If you’ve been waiting all summer for Phil Ivey to show up in Las Vegas to compete in a World Series of Poker event, you were sadly disappointed. Until now. Ivey finally came to the Rio on Monday to play in the Main Event, Day 1C, which was also the last day for entries.
Ivey couldn’t get much going on Monday, but he did make quite a comeback late in the day after being down to just 7,500 chips at one point. The great one bagged up 26,100 chips by day’s end, which was well below his 50,000 chip starting stack.
Phil doesn’t grind the tournament circuit much these days. He’s busy playing high stakes cash games in Macau, China. Unlike other legends, such as Daniel Negreanu and Phil Hellmuth, his main focus isn’t on winning WSOP bracelets. He’s more interested in padding his bank account.
With almost $24 million in live tournament cashes, Ivey’s most recent bracelet win was over a year ago at the Aussie Millions for $2.2 million. His last WSOP bracelet was in 2014, when he took first in the $1,500 Eight Game Mix championship.
Ivey holds 10 WSOP career bracelets, and has cashed 56 times, along with three Circuit events cashes.
Sheehan Bags Biggest Stack
Day 1C had 4,240 players registered, including 2015 Main Event defending champ Joe McKeehen. That’s a record for any Day One starting flight, by the way.
Overall, 6,737 “kids with a dream” signed up for this prestigious poker tournament, the most since 2011. For those assuming poker is on the decline, head on over to the Rio these next few days and you’ll have a different opinion. That’s assuming you can find a parking spot that doesn’t include a 1/2 mile walk into the back of the casino.
McKeehen picked up where he left off in November. The reigning world champ ended Day One with 110,000 chips. He put on another great performance, but not nearly as great a one as Timothy Sheehan. The Georgia resident had bagged the biggest stack in the field (394,100) by end of day.
Many other former champs will be moving on to Day Two. Ryan Reiss (82,700), Martin Jacobson (71,000), Chris Moneymaker (61,000), Scotty Nguyen (60,400), Phil Hellmuth (45,200), Greg Merson (24,300), and Joe Hachem (24,900) are still in the running to win this event for the second time.
Hellmuth and Moneymaker were up and down all day, more on the down side for the Poker Brat.
At one point, Hellmuth was below 20,000 chips, but got things going late. Moneymaker had around 20,000 at the final break, but went on a heater to close out the evening.
This is an important tournament every year for Hellmuth, a 14-time bracelet winner. But maybe even more important this year, because he has struggled all summer.

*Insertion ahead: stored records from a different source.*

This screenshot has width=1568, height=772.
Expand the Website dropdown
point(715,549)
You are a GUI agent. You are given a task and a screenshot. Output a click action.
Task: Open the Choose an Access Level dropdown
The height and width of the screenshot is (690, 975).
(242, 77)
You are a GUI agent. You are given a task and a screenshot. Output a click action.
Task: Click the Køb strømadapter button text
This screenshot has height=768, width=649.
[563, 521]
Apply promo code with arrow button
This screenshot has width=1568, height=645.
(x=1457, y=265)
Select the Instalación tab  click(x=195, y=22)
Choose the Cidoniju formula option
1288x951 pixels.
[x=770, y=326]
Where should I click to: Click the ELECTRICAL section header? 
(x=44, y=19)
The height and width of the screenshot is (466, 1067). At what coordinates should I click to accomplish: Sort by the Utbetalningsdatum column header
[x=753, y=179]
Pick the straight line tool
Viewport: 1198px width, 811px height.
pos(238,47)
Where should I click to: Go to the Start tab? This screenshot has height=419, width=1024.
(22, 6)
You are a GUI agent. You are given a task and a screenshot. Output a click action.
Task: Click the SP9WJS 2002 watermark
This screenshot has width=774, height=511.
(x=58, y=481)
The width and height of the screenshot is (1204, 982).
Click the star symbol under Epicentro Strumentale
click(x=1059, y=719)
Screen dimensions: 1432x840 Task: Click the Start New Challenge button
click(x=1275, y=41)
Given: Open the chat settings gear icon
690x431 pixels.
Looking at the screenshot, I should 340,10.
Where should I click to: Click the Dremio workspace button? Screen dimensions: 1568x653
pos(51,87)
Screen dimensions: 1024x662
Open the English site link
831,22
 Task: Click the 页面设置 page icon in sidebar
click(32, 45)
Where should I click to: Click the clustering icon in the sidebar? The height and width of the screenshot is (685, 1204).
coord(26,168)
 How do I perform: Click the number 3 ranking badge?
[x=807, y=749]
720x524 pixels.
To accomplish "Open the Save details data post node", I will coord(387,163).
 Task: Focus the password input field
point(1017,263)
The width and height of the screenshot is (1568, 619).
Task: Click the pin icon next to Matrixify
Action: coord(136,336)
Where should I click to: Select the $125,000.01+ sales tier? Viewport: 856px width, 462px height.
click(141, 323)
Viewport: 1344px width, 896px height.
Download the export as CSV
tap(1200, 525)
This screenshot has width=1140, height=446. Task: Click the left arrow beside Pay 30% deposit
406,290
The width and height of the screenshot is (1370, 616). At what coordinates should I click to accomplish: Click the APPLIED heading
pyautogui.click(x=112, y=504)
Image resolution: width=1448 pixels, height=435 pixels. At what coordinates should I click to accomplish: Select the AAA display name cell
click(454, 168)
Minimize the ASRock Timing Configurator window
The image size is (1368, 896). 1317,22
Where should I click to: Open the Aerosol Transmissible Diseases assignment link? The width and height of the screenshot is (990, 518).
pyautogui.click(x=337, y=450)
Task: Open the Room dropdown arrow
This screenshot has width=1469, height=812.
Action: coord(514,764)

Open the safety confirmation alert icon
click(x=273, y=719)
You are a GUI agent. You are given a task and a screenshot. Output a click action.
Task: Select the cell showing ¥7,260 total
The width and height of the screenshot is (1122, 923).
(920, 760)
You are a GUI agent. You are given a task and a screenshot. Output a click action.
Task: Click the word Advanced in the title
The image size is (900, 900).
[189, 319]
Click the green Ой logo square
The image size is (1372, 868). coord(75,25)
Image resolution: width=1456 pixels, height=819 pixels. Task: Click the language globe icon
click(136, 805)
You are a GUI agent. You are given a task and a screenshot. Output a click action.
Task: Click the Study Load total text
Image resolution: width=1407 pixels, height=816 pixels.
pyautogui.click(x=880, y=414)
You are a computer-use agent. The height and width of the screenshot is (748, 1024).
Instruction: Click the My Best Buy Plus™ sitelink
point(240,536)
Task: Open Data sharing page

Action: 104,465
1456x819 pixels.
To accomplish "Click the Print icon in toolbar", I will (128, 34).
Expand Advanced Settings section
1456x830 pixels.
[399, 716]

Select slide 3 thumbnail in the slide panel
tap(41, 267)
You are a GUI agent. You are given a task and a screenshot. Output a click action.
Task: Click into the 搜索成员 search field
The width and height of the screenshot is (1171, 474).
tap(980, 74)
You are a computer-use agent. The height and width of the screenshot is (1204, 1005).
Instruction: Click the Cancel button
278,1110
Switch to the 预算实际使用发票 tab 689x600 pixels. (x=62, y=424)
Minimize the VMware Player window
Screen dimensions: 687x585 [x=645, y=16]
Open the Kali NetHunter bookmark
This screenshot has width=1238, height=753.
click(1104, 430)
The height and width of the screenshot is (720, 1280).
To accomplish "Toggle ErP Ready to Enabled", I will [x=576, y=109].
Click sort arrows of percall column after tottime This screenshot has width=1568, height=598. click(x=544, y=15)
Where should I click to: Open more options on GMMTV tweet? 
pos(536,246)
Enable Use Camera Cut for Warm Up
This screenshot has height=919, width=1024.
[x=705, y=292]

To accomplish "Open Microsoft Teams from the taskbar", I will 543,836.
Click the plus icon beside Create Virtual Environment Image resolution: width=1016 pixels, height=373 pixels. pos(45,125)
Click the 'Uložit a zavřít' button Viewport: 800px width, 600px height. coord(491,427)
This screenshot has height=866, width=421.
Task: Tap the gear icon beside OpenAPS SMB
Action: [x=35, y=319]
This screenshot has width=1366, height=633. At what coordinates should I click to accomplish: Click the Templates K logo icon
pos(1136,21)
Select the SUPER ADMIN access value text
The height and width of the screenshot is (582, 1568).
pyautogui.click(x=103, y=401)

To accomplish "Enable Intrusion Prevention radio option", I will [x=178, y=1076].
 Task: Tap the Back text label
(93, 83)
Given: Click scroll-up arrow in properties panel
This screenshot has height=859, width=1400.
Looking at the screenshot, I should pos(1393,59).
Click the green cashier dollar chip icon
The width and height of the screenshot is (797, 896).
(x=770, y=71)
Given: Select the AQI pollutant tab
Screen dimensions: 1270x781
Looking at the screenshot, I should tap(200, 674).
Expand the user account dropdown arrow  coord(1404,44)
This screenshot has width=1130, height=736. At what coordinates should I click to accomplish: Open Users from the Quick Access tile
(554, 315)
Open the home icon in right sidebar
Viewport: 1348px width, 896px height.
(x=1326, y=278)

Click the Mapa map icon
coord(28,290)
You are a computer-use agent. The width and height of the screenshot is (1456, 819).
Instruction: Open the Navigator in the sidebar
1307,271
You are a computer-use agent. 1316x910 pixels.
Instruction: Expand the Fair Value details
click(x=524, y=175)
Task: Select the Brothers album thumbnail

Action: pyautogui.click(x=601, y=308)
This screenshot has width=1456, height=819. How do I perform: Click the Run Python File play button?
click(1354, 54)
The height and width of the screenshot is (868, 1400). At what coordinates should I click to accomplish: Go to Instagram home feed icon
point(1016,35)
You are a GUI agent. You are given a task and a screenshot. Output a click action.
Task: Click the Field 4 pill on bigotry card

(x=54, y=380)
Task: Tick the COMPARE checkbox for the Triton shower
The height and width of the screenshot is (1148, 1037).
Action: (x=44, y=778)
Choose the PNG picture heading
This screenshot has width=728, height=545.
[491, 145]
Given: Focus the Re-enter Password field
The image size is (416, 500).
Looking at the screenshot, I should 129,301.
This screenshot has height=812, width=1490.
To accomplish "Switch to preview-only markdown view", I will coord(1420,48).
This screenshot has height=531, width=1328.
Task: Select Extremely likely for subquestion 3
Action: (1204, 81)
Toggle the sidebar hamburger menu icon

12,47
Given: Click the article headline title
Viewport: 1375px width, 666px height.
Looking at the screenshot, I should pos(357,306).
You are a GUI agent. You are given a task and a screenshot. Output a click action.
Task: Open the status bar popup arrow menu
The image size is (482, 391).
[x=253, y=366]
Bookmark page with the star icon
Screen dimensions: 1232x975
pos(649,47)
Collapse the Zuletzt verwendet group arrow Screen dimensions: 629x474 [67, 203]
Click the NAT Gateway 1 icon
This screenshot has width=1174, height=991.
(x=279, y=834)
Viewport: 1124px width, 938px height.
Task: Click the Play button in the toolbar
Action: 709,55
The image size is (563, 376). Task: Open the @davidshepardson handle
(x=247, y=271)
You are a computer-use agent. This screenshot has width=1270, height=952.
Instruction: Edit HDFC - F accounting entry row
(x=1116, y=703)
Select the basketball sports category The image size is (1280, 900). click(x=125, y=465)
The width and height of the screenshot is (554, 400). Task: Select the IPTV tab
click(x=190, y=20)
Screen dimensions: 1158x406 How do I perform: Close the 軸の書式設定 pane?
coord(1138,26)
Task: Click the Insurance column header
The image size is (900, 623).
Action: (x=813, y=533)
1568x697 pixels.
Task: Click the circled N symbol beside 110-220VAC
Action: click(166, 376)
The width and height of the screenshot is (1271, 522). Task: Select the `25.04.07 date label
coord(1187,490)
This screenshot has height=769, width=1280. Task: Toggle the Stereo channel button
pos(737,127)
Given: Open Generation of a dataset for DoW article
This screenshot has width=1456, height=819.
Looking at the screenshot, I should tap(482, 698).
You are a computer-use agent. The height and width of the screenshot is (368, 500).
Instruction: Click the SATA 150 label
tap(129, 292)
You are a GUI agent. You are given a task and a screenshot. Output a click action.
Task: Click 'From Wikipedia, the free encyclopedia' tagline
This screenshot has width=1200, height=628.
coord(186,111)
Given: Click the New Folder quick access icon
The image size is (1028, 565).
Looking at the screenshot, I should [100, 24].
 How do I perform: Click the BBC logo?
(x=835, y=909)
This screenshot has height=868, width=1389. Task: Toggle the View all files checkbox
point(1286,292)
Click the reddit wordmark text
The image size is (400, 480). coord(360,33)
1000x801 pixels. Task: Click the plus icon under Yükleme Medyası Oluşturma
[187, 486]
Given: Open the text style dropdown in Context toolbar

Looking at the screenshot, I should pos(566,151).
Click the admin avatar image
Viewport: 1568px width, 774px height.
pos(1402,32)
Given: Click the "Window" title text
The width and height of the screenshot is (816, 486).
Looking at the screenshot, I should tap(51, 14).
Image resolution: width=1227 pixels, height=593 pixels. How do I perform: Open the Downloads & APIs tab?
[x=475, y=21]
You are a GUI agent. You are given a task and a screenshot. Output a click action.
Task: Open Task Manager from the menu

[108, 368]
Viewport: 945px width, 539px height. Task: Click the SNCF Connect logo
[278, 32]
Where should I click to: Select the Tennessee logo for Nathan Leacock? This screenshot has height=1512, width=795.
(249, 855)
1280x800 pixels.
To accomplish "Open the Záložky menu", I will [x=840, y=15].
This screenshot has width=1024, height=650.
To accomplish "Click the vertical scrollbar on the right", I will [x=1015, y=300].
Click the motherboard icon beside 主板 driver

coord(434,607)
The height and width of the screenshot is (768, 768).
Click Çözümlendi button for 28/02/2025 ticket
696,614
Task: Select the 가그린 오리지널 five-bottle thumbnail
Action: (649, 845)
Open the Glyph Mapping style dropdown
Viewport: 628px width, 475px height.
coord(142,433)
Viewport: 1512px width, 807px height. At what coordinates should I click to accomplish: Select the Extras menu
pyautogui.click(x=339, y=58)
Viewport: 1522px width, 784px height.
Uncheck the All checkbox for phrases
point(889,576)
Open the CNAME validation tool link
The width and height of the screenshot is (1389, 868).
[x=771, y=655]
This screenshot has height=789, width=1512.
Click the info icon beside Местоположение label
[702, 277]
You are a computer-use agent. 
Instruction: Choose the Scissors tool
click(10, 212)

This is his last chance to win a bracelet in 2016 in what has been a disappointing year for the poker legend.
One More Shot for Mercier
Jason Mercier is down to his final opportunity to win that elusive third bracelet this year. He couldn’t get things going on Day One of the Main Event and hit the rails.
That leaves Event #69, the $1,111 Little One for One Drop, as his last shot to win gold. That tournament begins on Tuesday. There are three Day One starting flights: on Tuesday, Wednesday, Thursday.
Mercier is likely going to win Player of the Year, but he still needs a final first place finish to win his 180-1 bet with Vanessa Selbst.
There were 6,479 men who signed up for the Main Event, and just 268 women. Put down your calculator. We’ve done the math for you. The ladies represented just a shade under four percent of the entire field.
There are many people out there who promote the game to ladies of all ages, but it doesn’t seem to be working. Representing well for female poker players on Monday was Vanessa Selbst. She finished Day One with 133,000 chips.
Clayton Maguire Claims Online Bracelet
The final six players in Event #66, the $1,000 WSOP.com Online Poker Championship, were a bit overshadowed by the Main Event on Monday.
But we still have to pay homage to Clayton “SLARKDUCK” Maguire for winning this unique event, and scooping his first career WSOP gold bracelet. He beat out a field of 1,247 players and won $210,279.
The event began online at WSOP.com, and then the final six players came to the Rio to compete live yesterday. Simeon Naydenov of Bulgaria finished 2nd ($150,569).